Please, let me know if you think that here would be better. I move the post here.


message 31: by Katy, New School Classics (new) - rated it 1 star

Katy (kathy_h) | 9435 comments Mod
I'm sure the other thread is a perfect place for the quote. I'll go and check it out.


Milena | 257 comments Katy wrote: "I'm sure the other thread is a perfect place for the quote. I'll go and check it out."

Thanks :)


George P. | 537 comments Add my name to the finishers- from what I hear, that's less than half of those who start it (kind of like a Bachelor's degree). It took some determination to keep going at times, but the overall rewards of this remarkable "novel" are worth it, in my opinion. Once you get to the last third, it's more entertaining and easier to stick with.


message 34: by Katy, New School Classics (new) - rated it 1 star

Katy (kathy_h) | 9435 comments Mod
Good for you George.


message 35: by Wend (new) - rated it 3 stars

Wend (wends) | 74 comments I'm a finisher, but I can't say it was a book I enjoyed.

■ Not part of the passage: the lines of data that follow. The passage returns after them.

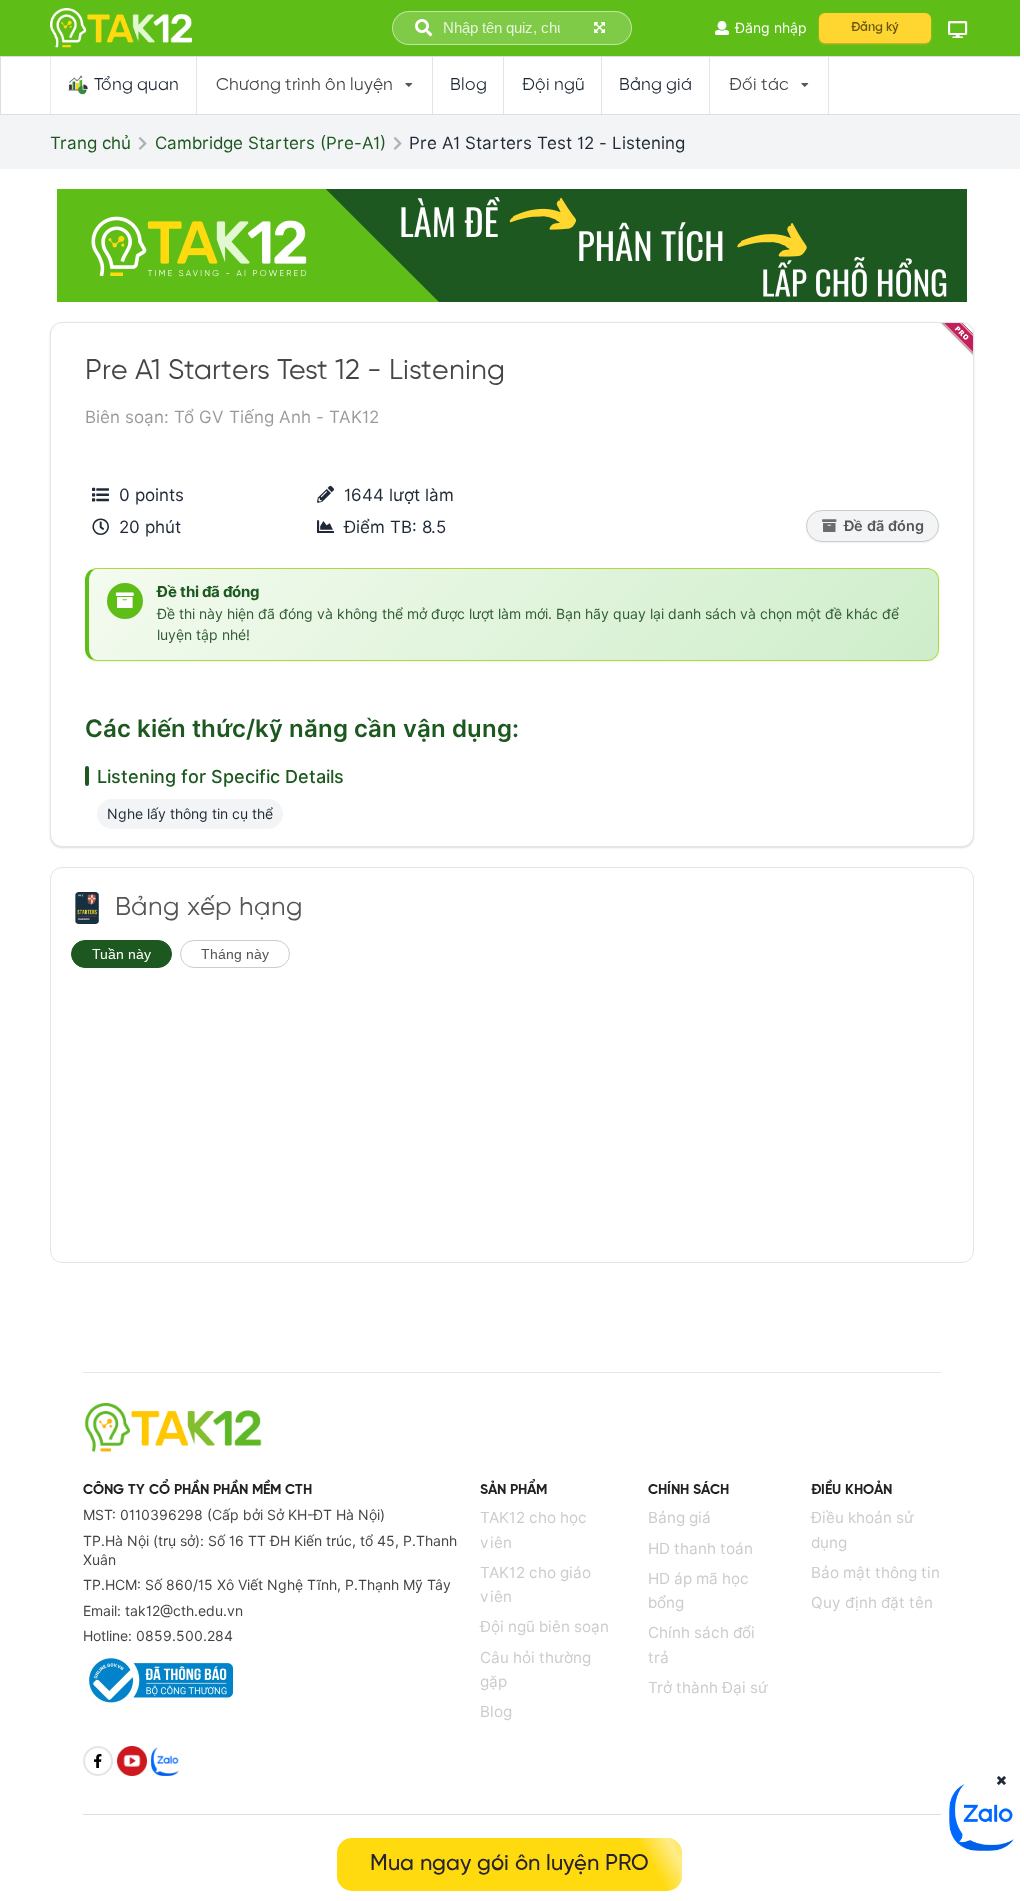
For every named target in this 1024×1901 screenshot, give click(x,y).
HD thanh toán (700, 1548)
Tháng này (235, 954)
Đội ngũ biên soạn (544, 1626)
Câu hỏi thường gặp (535, 1669)
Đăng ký (875, 27)
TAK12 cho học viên (533, 1529)
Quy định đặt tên (872, 1602)
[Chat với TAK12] (984, 1845)
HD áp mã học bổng (698, 1590)
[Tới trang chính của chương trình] (87, 908)
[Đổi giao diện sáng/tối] (958, 28)
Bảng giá (679, 1517)
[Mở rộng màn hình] (601, 28)
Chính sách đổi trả (701, 1644)
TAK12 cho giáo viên (535, 1584)
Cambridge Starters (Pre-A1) (270, 143)
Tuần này (121, 954)
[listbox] (315, 85)
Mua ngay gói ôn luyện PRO (509, 1864)
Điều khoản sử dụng (862, 1529)
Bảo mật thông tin (875, 1572)
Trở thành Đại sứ (708, 1687)
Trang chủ (90, 143)
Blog (496, 1711)
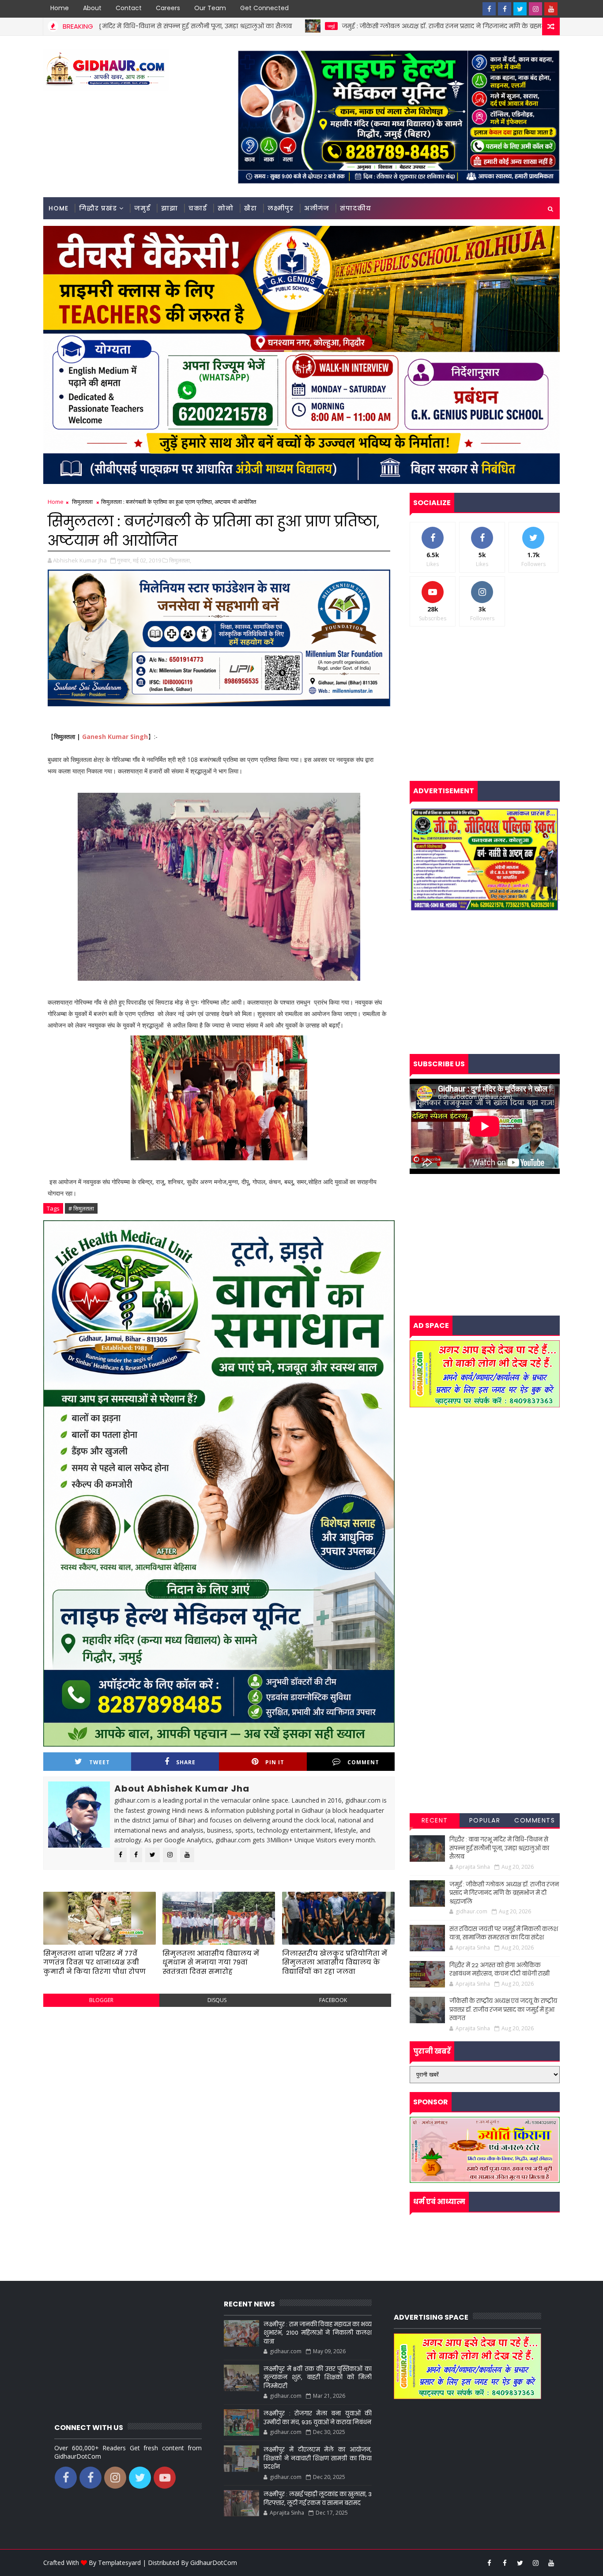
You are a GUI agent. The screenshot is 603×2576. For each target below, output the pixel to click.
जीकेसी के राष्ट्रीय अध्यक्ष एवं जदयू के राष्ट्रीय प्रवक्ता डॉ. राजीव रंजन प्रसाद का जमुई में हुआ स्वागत (503, 2009)
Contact (129, 8)
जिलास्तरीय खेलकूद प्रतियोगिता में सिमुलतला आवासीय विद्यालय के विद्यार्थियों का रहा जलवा (334, 1962)
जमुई (186, 26)
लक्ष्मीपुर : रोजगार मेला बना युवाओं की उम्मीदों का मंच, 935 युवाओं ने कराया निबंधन (317, 2417)
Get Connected (264, 8)
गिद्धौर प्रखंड (98, 208)
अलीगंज (316, 208)
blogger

Lotte | 196 comments Katy wrote: "Myst wrote: "Is anyone getting a hint that Melville may have been gay? The bed scene at the beginning with QueeQuee (sp), the extensive talking about the spermacetti (sp). I'm somewhere around chap..."

Thank you for the article! Interesting :)

There were so many inuendos in the book that I even thought the friendship between Ahab and Pip homoerotic in the end

Now, then, Pip, we’ll talk this over; I do suck most wondrous philosophies from thee! Some unknown conduits from the unknown worlds must empty into thee!”

On another note, this is considered a Great American Classic. In what way does it capture an essential American spirit?


Laurie | 1633 comments Lotte, that's an interesting question. I think the American spirit I see in MD is that of perseverance in the face of great odds. Ahab didn't have a good chance of beating Moby Dick as evidenced by the spectacular failure of all the ships that had ever tried to kill it. Even finding the whale in the vastness of the world's oceans was unlikely. But Ahab was determined to find and kill Moby Dick or die trying.

This is the kind of attitude of perseverance that many explorers had when journeying to the wild west. They faced terrible odds of making it to the west coast alive, but they went anyway. Similarly the people who chose to settle as homesteaders in the sparse, treeless, mostly dry plains were people of perseverance. It was rather foolhardy much of the time since many didn't know what they were doing or getting themselves into, but they went and tried anyway.

I don't think this is a uniquely American spirit, but it the one that I see most epitomized by Ahab and his perpetual quest.


Lotte | 196 comments Laurie wrote: "Lotte, that's an interesting question. I think the American spirit I see in MD is that of perseverance in the face of great odds. Ahab didn't have a good chance of beating Moby Dick as evidenced by..."

I hadn't thought about it this way, thank you for the new insight!